Sebetulnya menurut Anwar, 21 Februari masih bisa kita geser. Kalau mau geser, Demokrat menawarkan jalan tengah. KPU maju sedikit dan pemerintah juga mundur. Dengan mengambil jalan tengah, bisa di bulan April, selesai lebaran boleh atau tidak sebelum Ramadan.
“Namun apapun juga, Fraksi Demokrat tentu sesuai dengan prinsip yang dianut asas konstitusionalitas bahwa KPU lah yang paling paham, soal tahapan. KPU sudah percaya dan mereka punya jaringan sampai di tingkat bawah. Mereka membuat desain itu sudah berdasar informasi dari bawah,” kata Anwar.
Fadli Ramadhanil dari Perludem menyebutkan titik soalnya dalam Pemilu 2024 adalah ketika pilihan politik tidak jadi merevisi UU Pemilu.
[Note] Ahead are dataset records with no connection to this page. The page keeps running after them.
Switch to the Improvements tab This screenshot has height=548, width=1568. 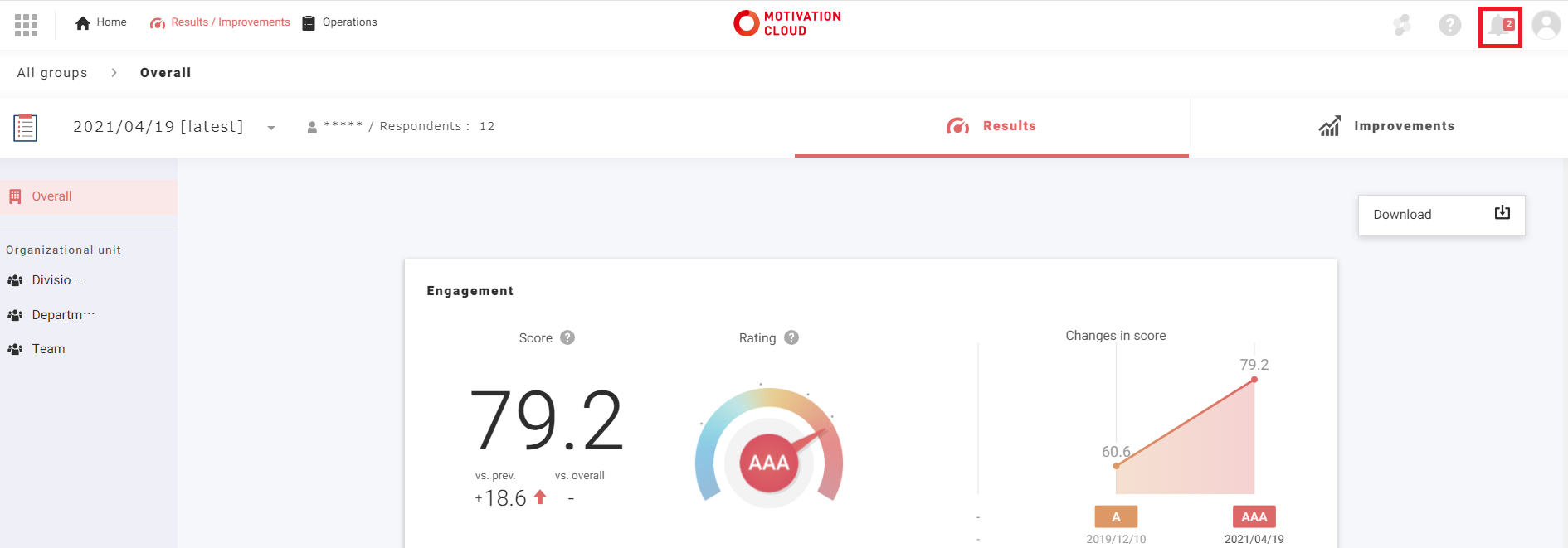(1386, 126)
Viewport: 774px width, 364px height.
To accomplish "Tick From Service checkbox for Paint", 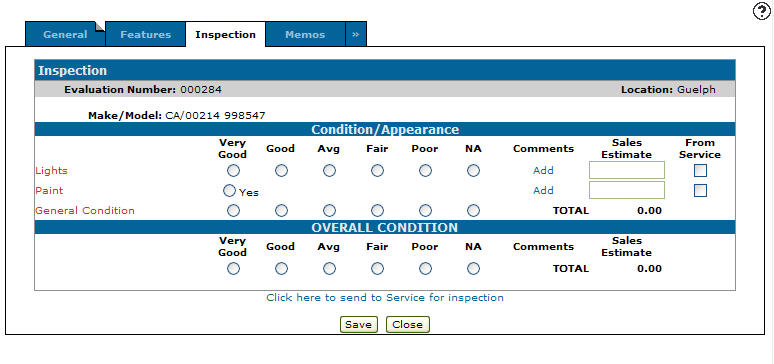I will point(700,190).
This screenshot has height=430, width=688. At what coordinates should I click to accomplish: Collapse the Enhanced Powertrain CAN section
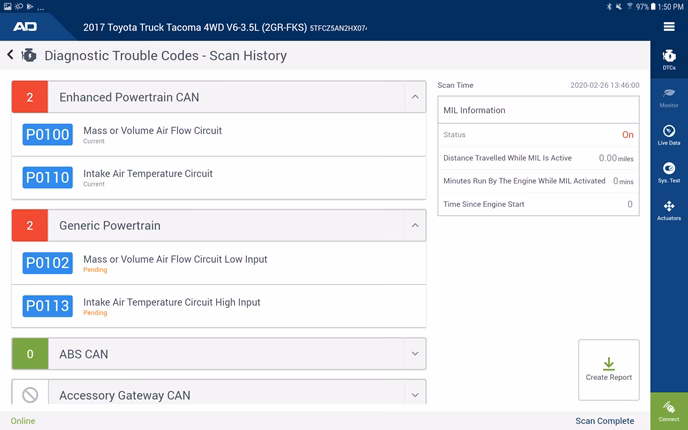pyautogui.click(x=414, y=98)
Ini membawa dampak kepada Pilkada.Ada beberapa hal yang menyebabkan kebuntuan, terutama di undang-undang Pilkada.
“Salah satunya adalah soal penjabat kepala daerah. Dalam UU Pilkada itu disebutkan karena Pilkada serentak nasional akan dilaksanakan di November tahun 2024, maka daerah-daerah yang masa jabatan kepala daerahnya habis di tahun 2022 dan 2023 akan diisi oleh penjabat.
Penjabat itu maksimal hanya boleh menduduki jabatan selama 2 tahun. Ada 217 daerah yang habis masa jabatan kepala daerah pada tahun 2022, termasuk DKI Jakarta, Banten, Aceh, Bangka Belitung. Untuk daerah yang habis masa jabatan di tahun 2022, penjabatnya akan mengisi jabatan kepala daerah lebih dari 2 tahun.
“Saya sepakat, mestinya simulasi soal beban kerja ini memang teman-teman KPU yang paling bisa menggambarkan dan mengetahui itu. Kalau pemungutan suara pada bulan Mei, idealnya pilkadanya tidak di November 2024. Kenapa tidak kemudian pilkada itu dilakukan lagi satu kali transisi, sesuai dengan jabatan kepala daerah yang masa jabatannya habis saat ini. Misalnya untuk daerah yang habis di masa jabatan pada 2022 dan 2023 bisa digabung pilkada nya di pertengahan 2023,” usulnya.